Daily Archive for August 22nd, 2003

Instant karma’s gonna getcha!

It was killing me (and professoreric) today at work because jozjozjoz.com was down all day. Ick!

We both had stuff we were dying to blog about & couldn’t. Instead, I text messaged Yoshi, wrote an email to Shelli and then to Genevieve, and bugged everyone on my IM list at work with my incredible news.

That whole dissinvite drama this week really sucked… for anyone who missed it, what happened was that I was banned from going to a party… BANNED!

But, if you believe in karma, the funny thing is that I got an invitation this morning to go to the LA Area Emmys!!! Ok, so this is not the Primetime Emmys (the one with all the celebs) and it’s not Playboy Mansion… but I never imagined I would EVER go to ANY Emmys & it’s kind of cool to be able to say “I’m going to the Emmys!” …AND I’ve been SPECIFICALLY INVITED! (Ha! Had to throw that in there!)

The most amusing part of this turn of events is that the Emmys are happening the EXACT SAME NIGHT/WEEKEND of the party I was banned from. So when people ask why I’m not there, the “middle man” can honestly say “Jocelyn is at the Emmys tonight” instead of “she was banned from coming.”

The thing that sucks is that I had been planning for a while to get to spend some time with Shelli that weekend, but we’ll have to do a raincheck instead.

I’m the saddest kind of workaholic there is…

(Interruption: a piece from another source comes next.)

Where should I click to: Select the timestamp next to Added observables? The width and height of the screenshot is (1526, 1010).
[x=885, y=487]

I overwork myself because I’m afraid that if I’m not busy working, then people will find out how utterly boring, lame, and uninteresting I am.

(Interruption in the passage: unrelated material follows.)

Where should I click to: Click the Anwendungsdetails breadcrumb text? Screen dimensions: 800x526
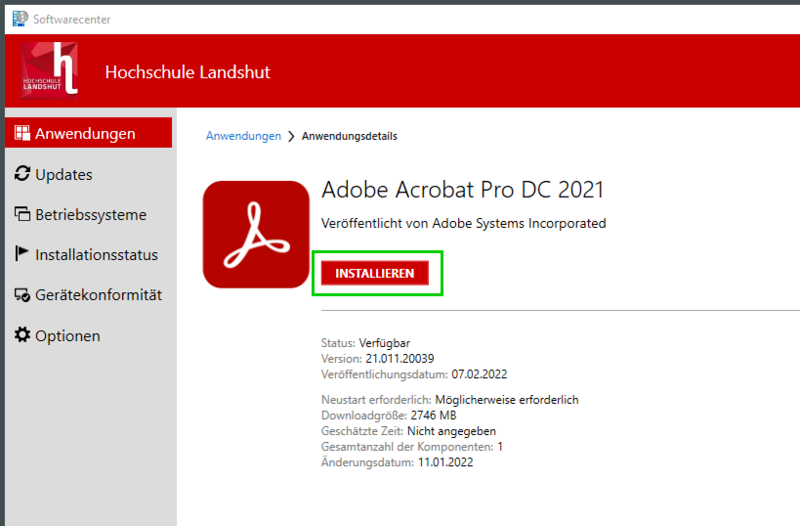pyautogui.click(x=349, y=136)
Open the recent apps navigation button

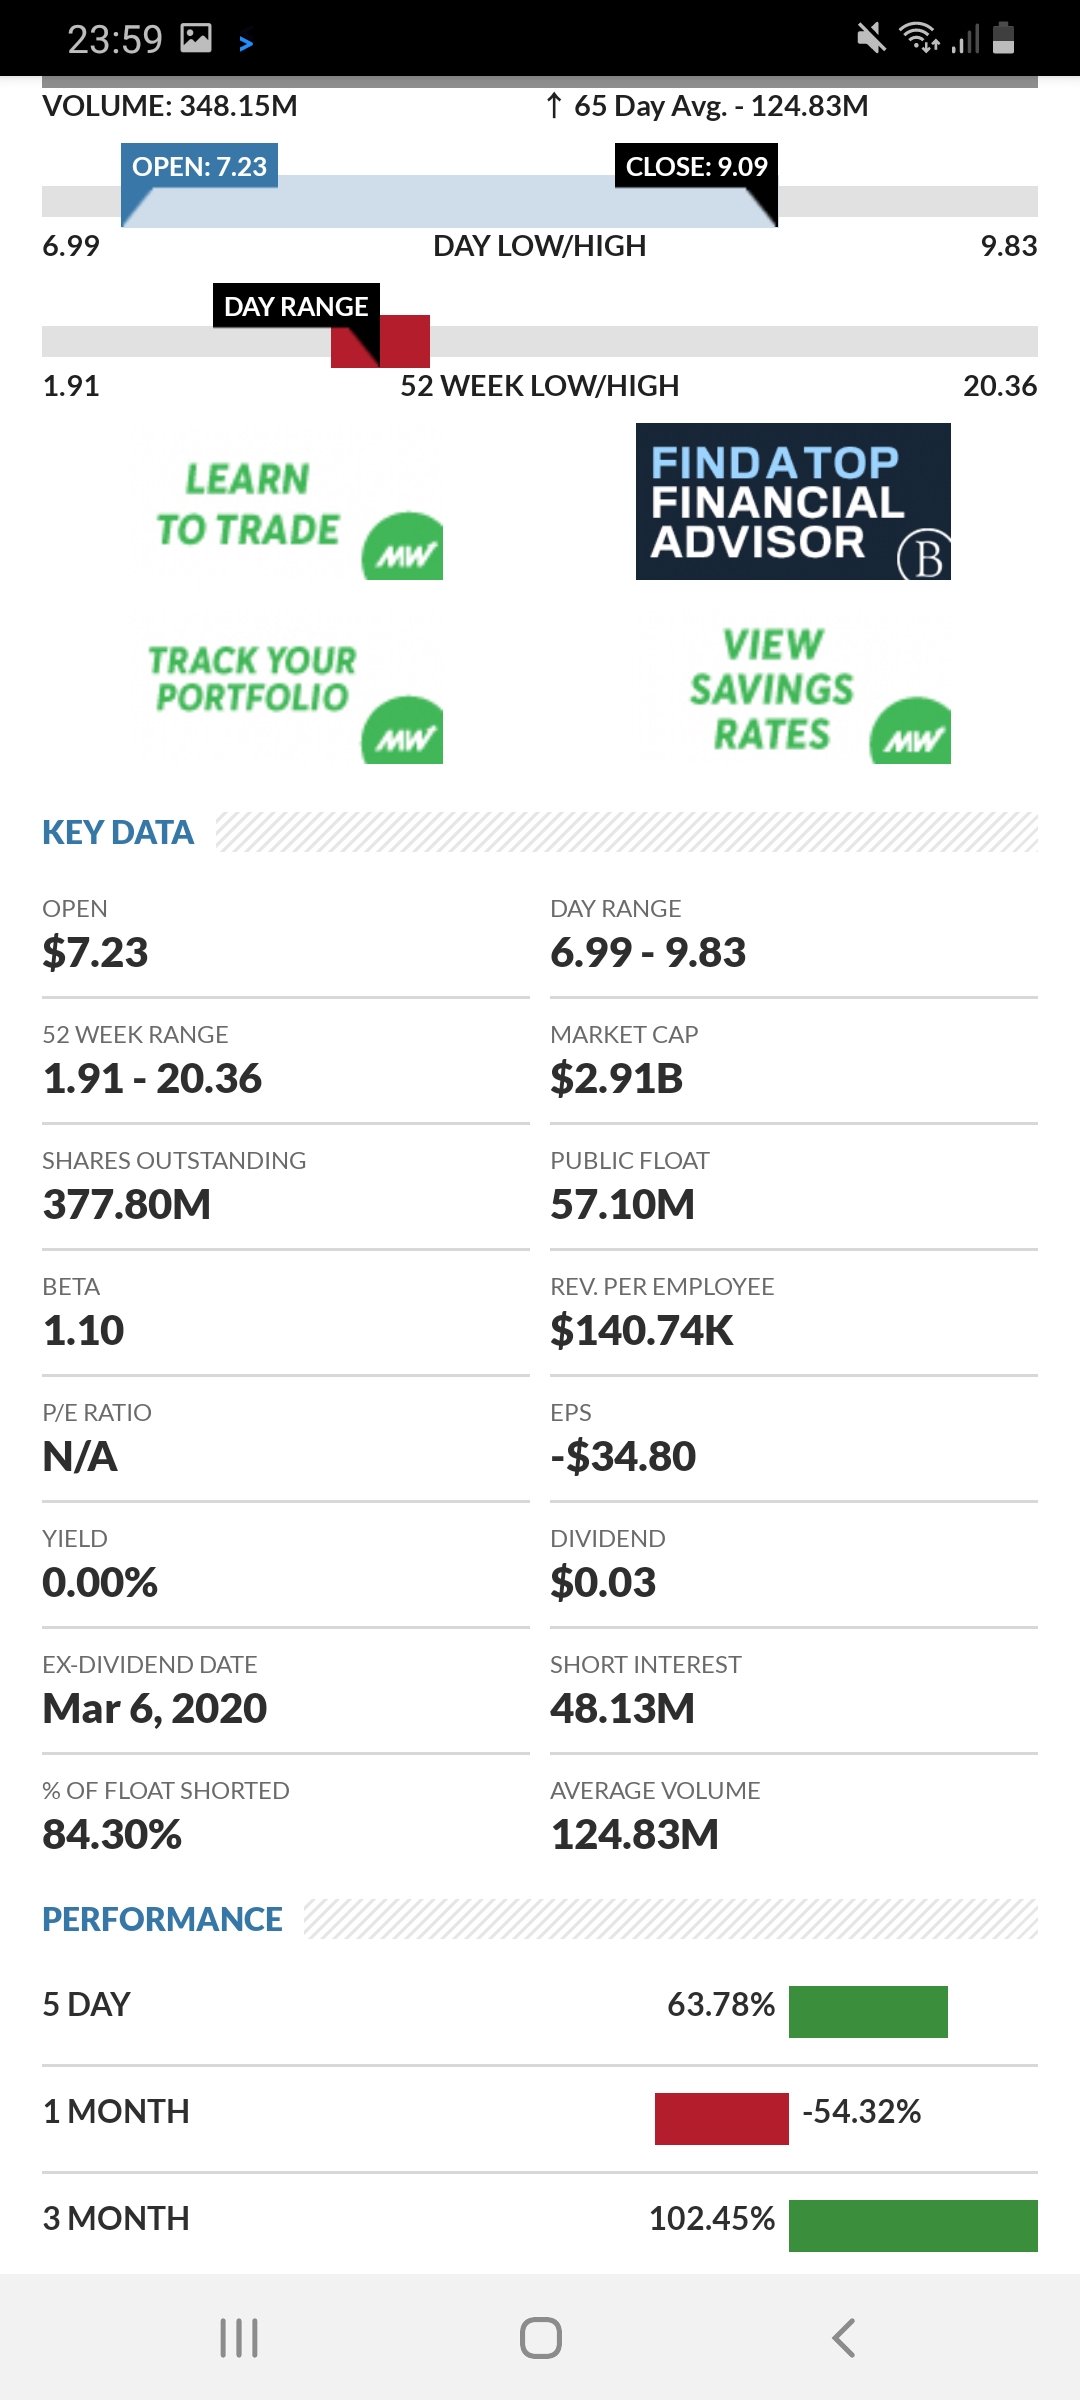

UPDATE & CLARIFICATION: (Thanks to Sonia for her comment, though! Glad you’re back!)

Whether or not I’m actually boring, lame, or uninteresting is not the point! (While I may joke around and make self-depricating jokes about my life, I do consciously know that I’m not really (that) boring, lame, or uninteresting.)

I made the epiphany that my a large part of my workaholism is rooted in insecurities I have about how others perceive how “great” my life is… making it clear to me for the first time that I don’t work this hard for the money (trust me, it’s not big money), nor the “glory” (trust me, there is none). To my defense, I think this insecurity is combined with a really, really good work ethic, in addition to a desire to achieve/succeed… so *voila!* Workaholic Joz™ is born!